La santé du petit garçon portait en effet à inquiétude, mais cela n'a à aucun moment dissuadé le couple d'adopter cet enfant bleu, c'est-à-dire atteint d'une pathologie cardiaque. "La supérieure du couvent nous a posé la question: êtes-vous sûrs que vous voulez de cet enfant malgré sa pathologie? Nous en étions sûrs. Des amis ont essayé de nous amener à renoncer. Ces avis nous ont aidés à tester nos motivations, et nous nous sommes rendu compte qu'elles étaient plus fortes que tout. Nous avons pensé que, malade ou pas, un enfant est un enfant, et si nous avions eu un enfant biologique malade, nous ne l'aurions jamais abandonné. Alors, si le destin mettait sur notre chemin un enfant atteint d'une pathologie, ce n'était pas une raison pour ne pas l'adopter. Nous avons fait la démarche en toute conscience, nous étions très convaincus, et nous ne le regrettons absolument pas. Nous sommes comblés, et nous avons deux enfants magnifiques", se réjouit Nelly.

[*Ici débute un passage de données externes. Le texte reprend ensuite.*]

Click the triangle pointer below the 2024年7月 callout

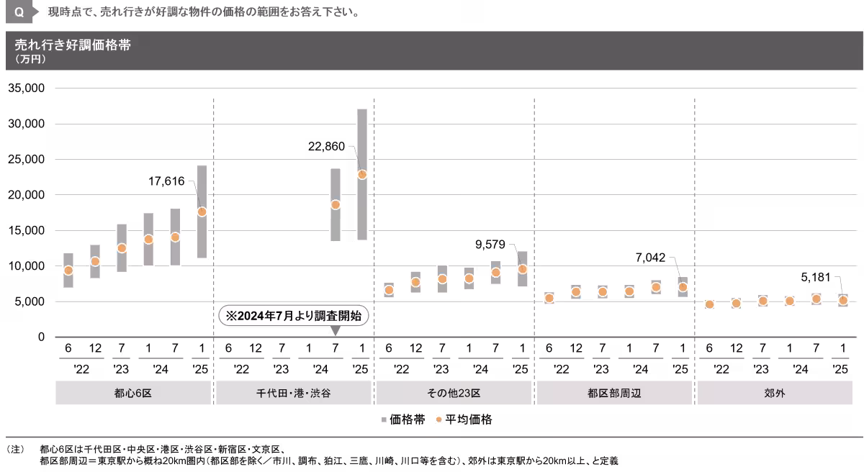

Aujourd'hui, Mathieu est régulièrement suivi par des cardiologues pédiatriques dans un grand hôpital parisien. Dans la pathologie dont il souffre, il y a un risque de complications, mais heureusement, beaucoup d'entre elles n'ont pas eu lieu, et son état de santé est rassurant. Chaque année, on devra toutefois lui faire une échographie cardiaque, et à l'âge de 5 ans, il subira des examens plus poussés.
La croissance par Internet
Nelly se souvient des quelques semaines qui ont suivi l'adoption. Le plus dur était qu'ils allaient devoir repartir sans l'enfant, qu'ils n'avaient vu que quatre jours, jusqu'à leur départ pour la France, le 2 janvier: "C'était difficile mais nécessaire, car il fallait faire avancer les papiers le plus rapidement possible pour pouvoir revenir récupérer Mathieu." Pendant ce temps, le bébé est retourné au Couvent, où allait régulièrement le visiter la famille de Nelly. "Ma sœur m'envoyait des photos par Internet, donc je pouvais suivre régulièrement la croissance de Mathieu", confie-t-elle. Après un mois de course aux papiers en France, et un autre mois de démarches administratives au Liban, le 11 mars, le couple repart de nouveau pour la France avec, cette fois, son bébé dans les bras. Une vraie vie de famille commence pour Mathieu, qui fait connaissance avec Nicolas, son frère aîné. Nelly raconte, amusée, les rapports entre les deux frères: "Cela faisait longtemps que nous disions à Nicolas qu'il allait avoir un petit frère ou une petite sœur, mais cela s'est un peu précipité, puisque nous n'avions pas eu neuf mois pour l'y préparer. Il a d'abord vu Mathieu à l'hôpital, à travers une vitre. Il a alors raconté à tout le monde qu'il allait avoir un petit frère."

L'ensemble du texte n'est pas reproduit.